Every line of the records below that holds the word "screenshot" should be copied out.

○ ○ ○ ○ ○

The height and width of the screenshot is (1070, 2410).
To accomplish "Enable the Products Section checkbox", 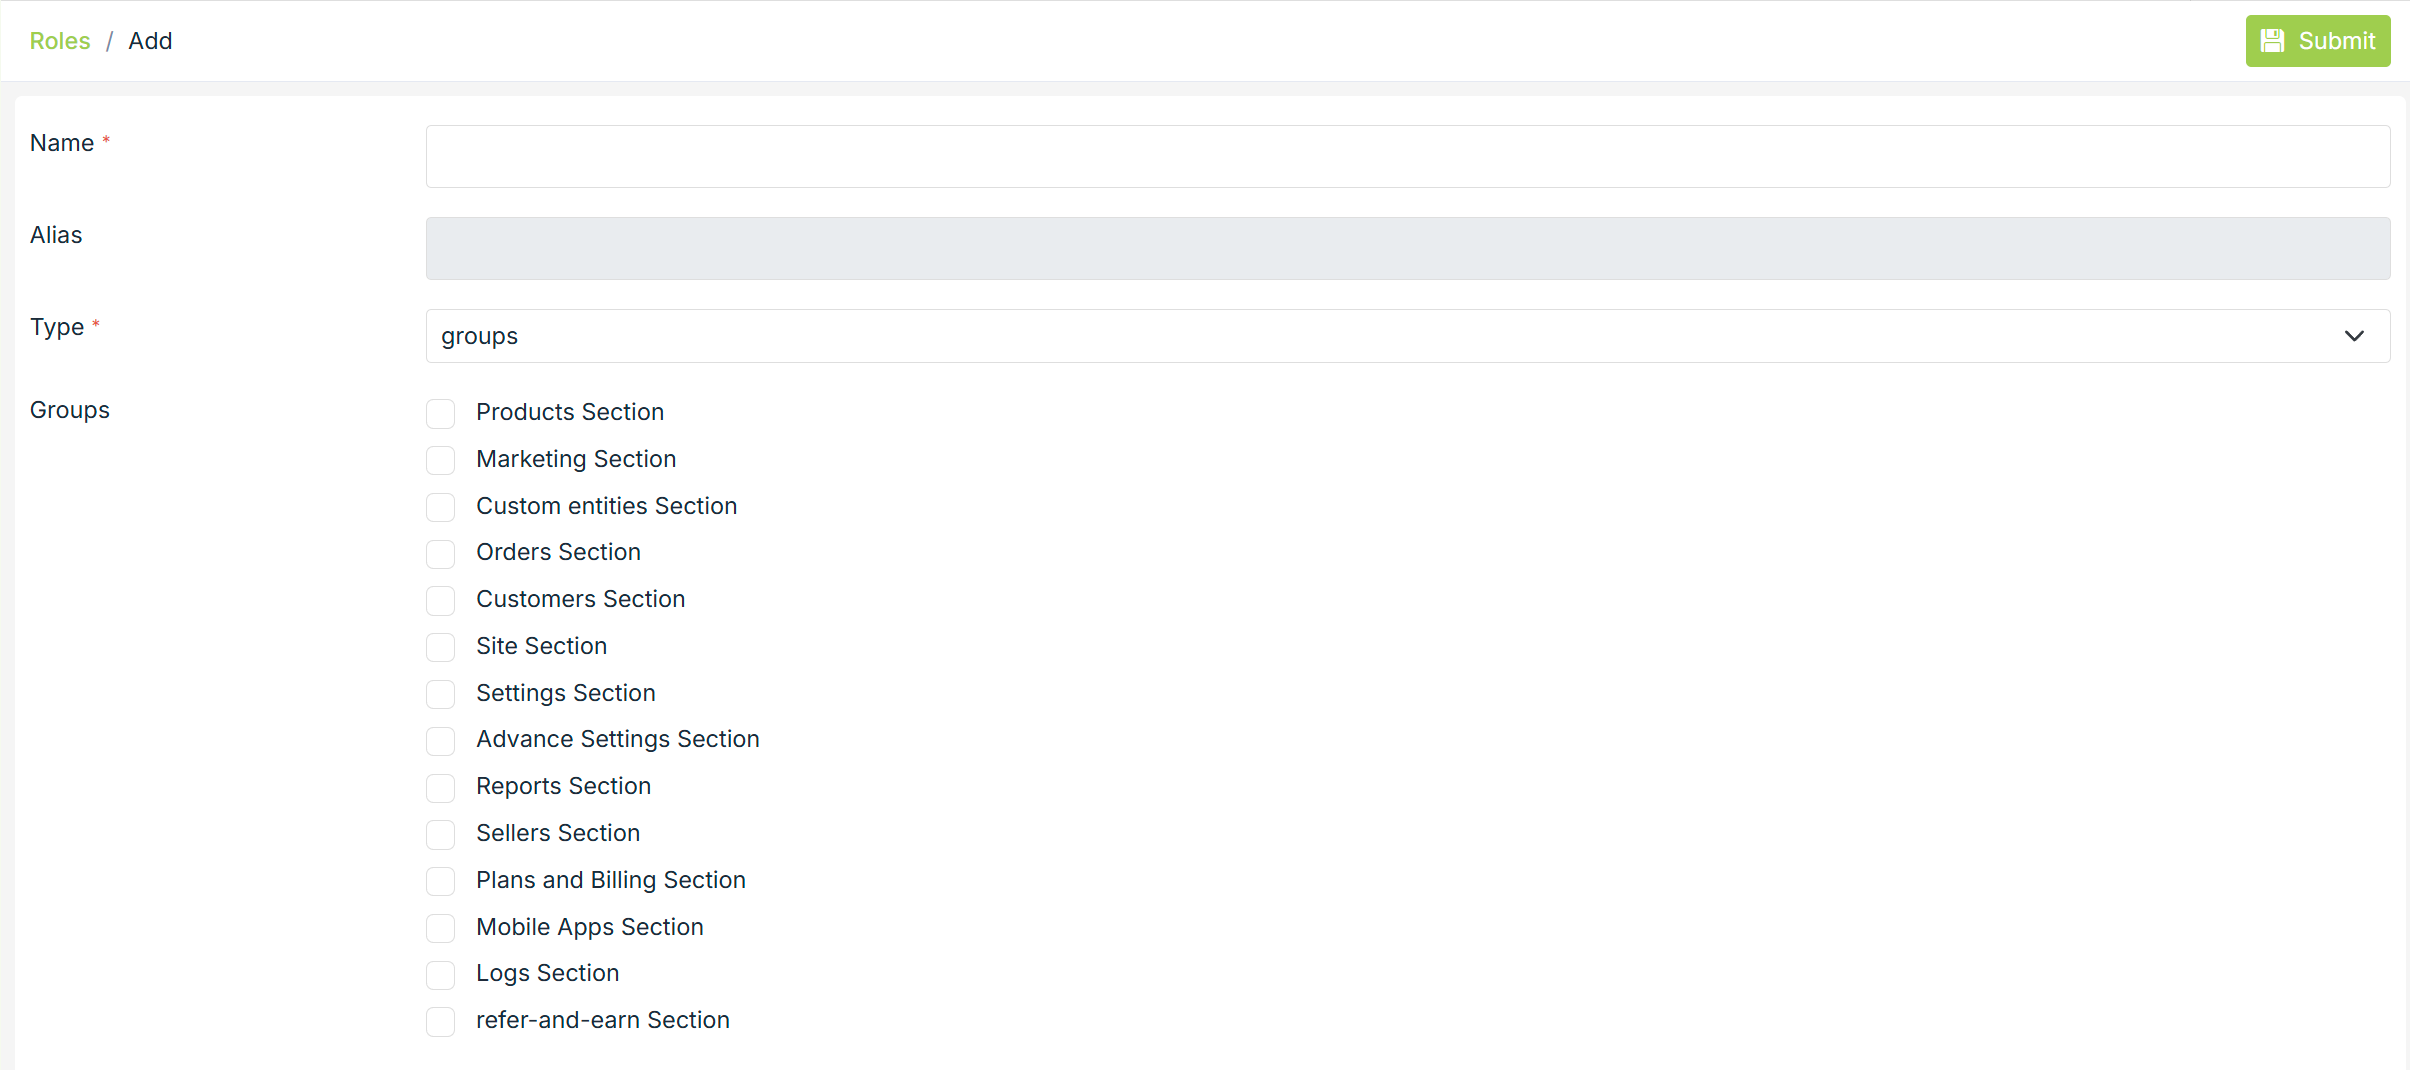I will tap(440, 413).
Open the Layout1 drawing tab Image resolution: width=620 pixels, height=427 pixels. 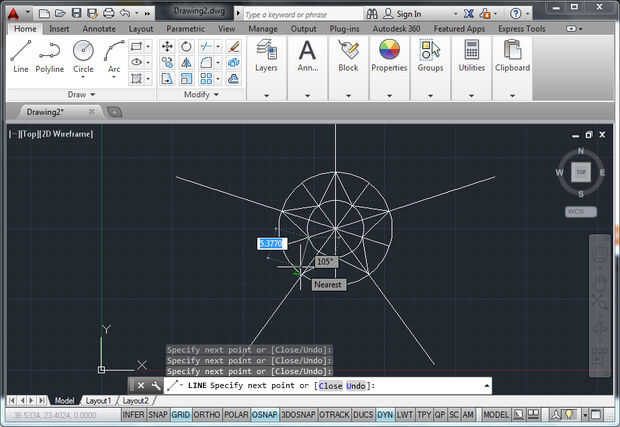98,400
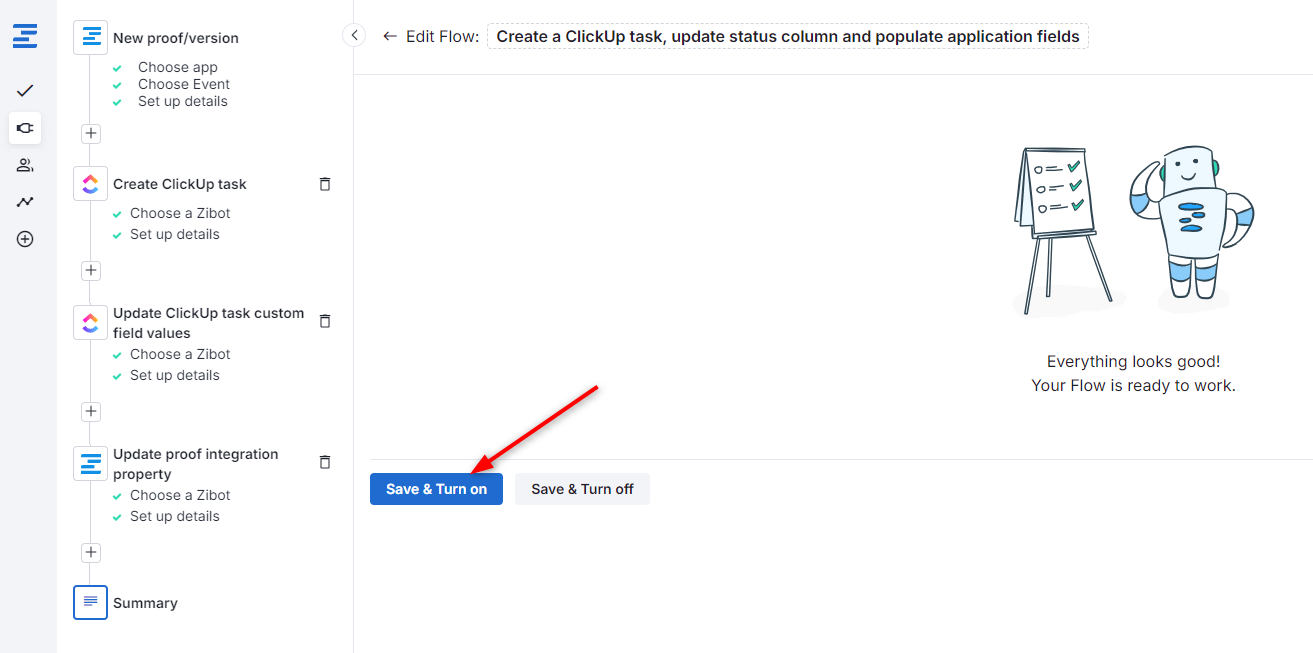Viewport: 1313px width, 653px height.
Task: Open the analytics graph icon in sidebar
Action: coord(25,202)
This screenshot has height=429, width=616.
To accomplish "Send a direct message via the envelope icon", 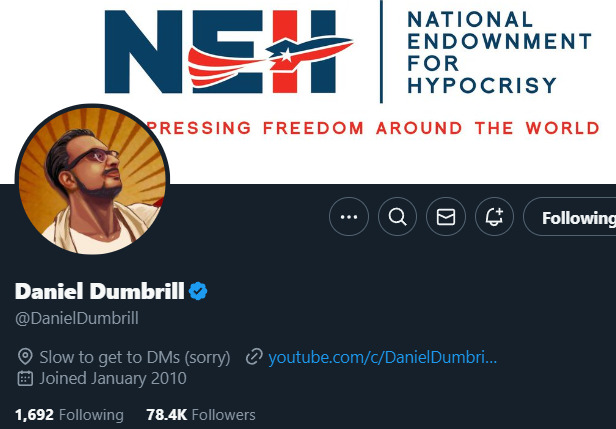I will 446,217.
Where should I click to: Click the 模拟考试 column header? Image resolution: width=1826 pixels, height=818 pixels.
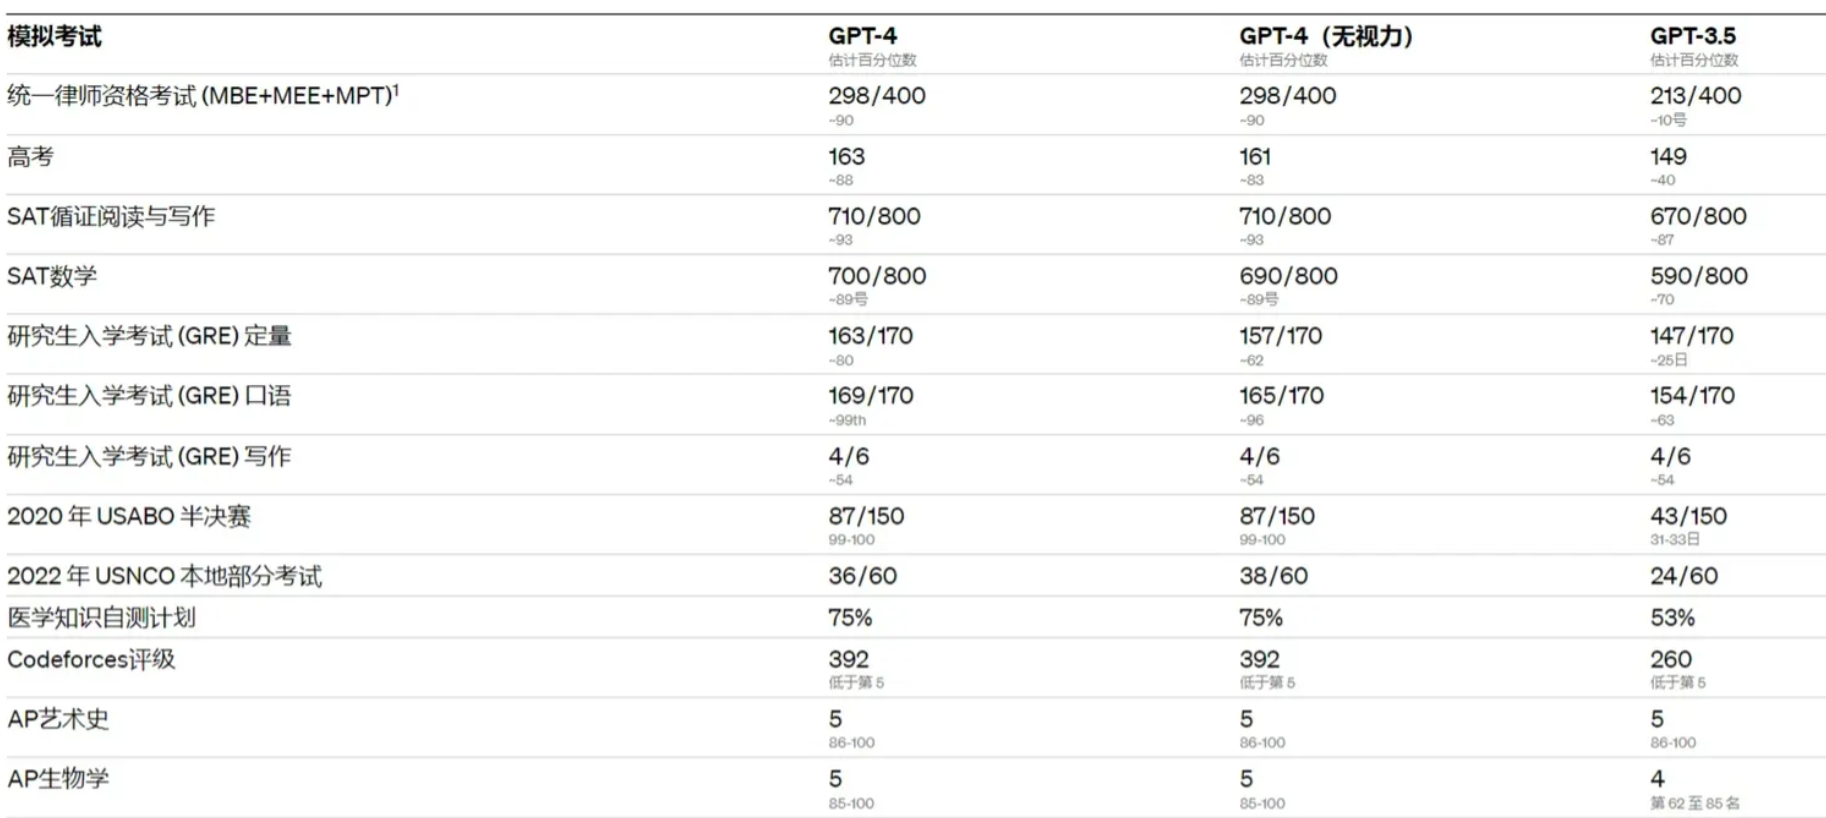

○ ○ ○ ○ ○

▶ **Solved problem**
The height and width of the screenshot is (1070, 2410).
This screenshot has height=429, width=616.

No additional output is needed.